In my backup plan, the mini computer (the always powered on Intel NUC) is the backup center. All information from all sources gets copied there. I dump everything into the ZFS filesystem. Why? So that I have a central location in which everything is stored. If I want to dump everything, and I mean everything, into a big 2-4TB hard drive, I can do that. Also, they get stored in the ZFS filesystem, which means if one of the hard drives there dies, it will continue to operate.

This by the way does not qualify as backup. If I delete a file on the Mac accidentally, I will lose it on the mini as well next time I sync.

So, everything gets dumped into the mini computer and I don’t need to do anything about it, it’s all automated:

  • I wrote a launchd agent for the Mac (bash script doing rsync) that kicks in automatically
  • For the Windows laptop a robocopy batch file in the Task Scheduler
  • The ubuntu desktop has a cron job with rsync as well
  • I automatically clone all my GitHub repositories with my clone-all program

On the mini computer itself, I have CrashPlan installed. I recently bought a paid subscription so I can backup to the cloud as well. The initial seeding of the backup is the biggest problem here. To upload 350GB to their servers, it’s going to take around 5 months… fingers crossed until then.

I can also take backup to hard drives. I just connect one to the mini computer and I dump everything in there. The plan is to start taking offsite backups as well. Connect a 2TB drive to mini, dump everything, store it outside the apartment somewhere.

In addition to the above, I have TimeMachine on the Mac and FileHistory on the Windows laptop. This makes sense as these are the native backup solutions to Mac and Windows and they’re easy to setup. Especially for the Mac, it doesn’t hurt to have another backup of the photos for example.

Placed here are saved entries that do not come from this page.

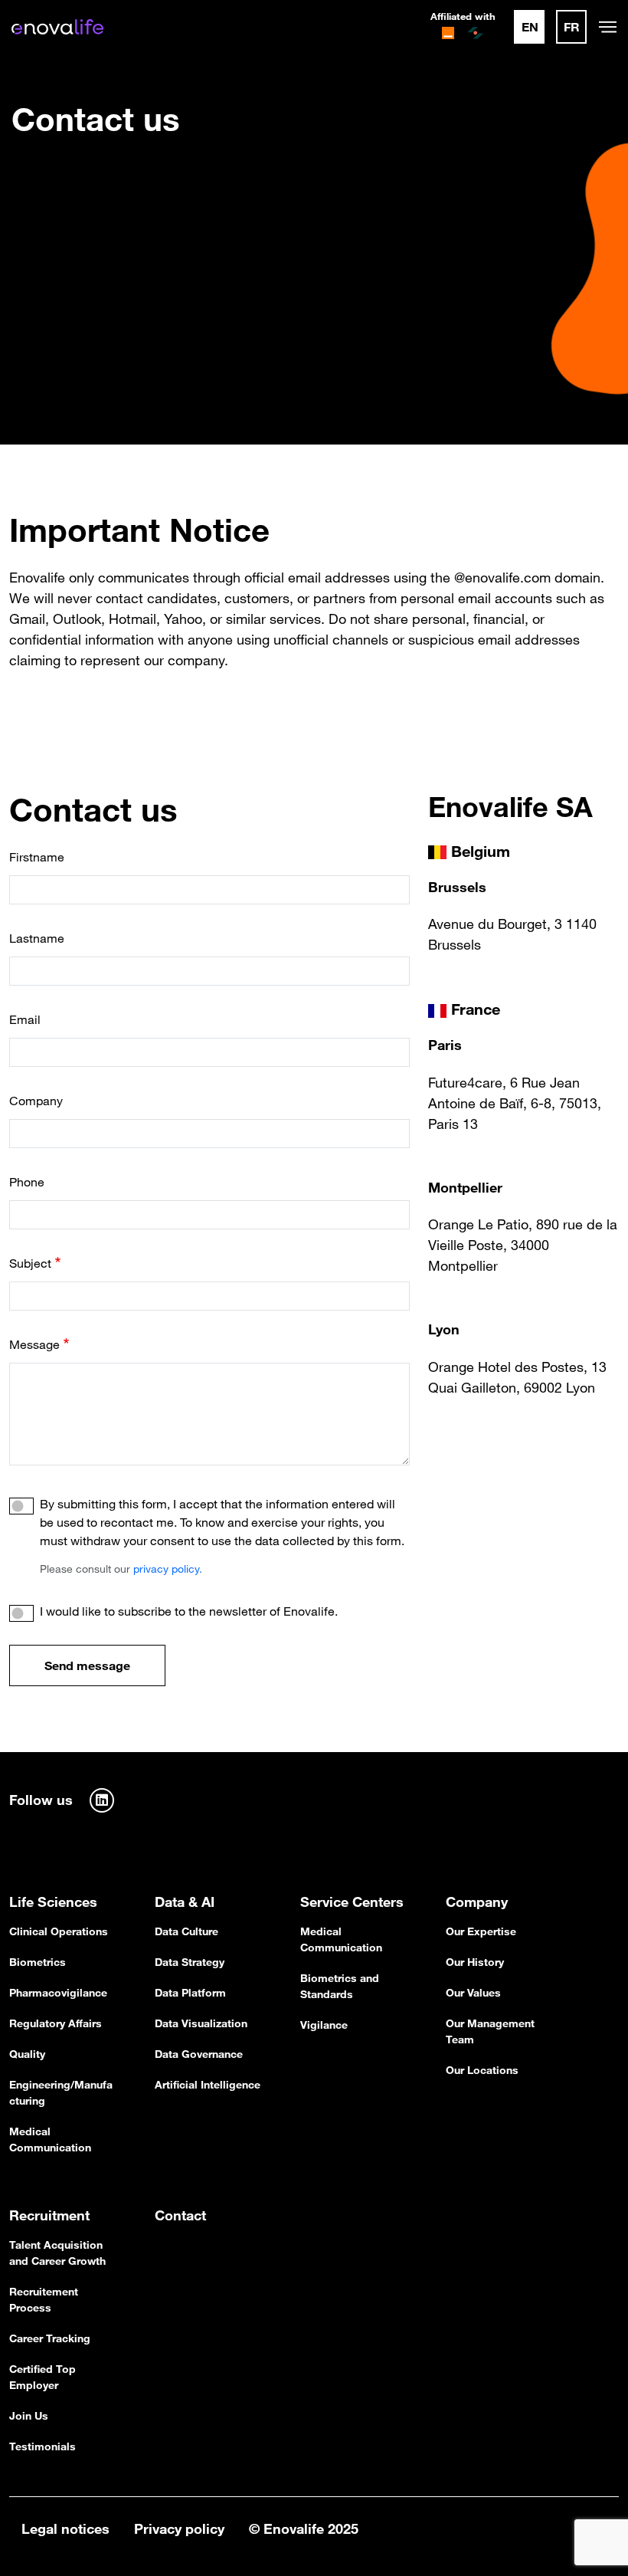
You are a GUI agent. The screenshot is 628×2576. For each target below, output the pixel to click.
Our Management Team (490, 2031)
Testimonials (42, 2446)
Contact (180, 2215)
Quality (27, 2054)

If I want to put this all in a nice diagram, it will look like this:

The bold lines are the only ones that qualify as a backup. Google Drive does not count as a backup. If a file gets deleted or corrupted, it’s gone. The same for dumping everything to the central mini computer. It doesn’t keep history of older copies.

E-mails are one important thing that is missing in this picture. I’m backing them up indirectly, by using Thunderbird as an IMAP client of Google Mail (both on Mac and on Windows). So I do have a physical copy of those e-mails backed up.

I am totally missing contacts, calendar, etc. At this point, these are totally out there in the cloud.

I’m also missing backing up more important files like photos into more media e.g. a memory card or a Blu-Ray disk. And I haven’t done any offsite backup yet.

And, most importantly, I haven’t tried if I can actually restore a file from the backup. Because, as the old joke says, the backup is 100% successful, it’s always the restore that fails.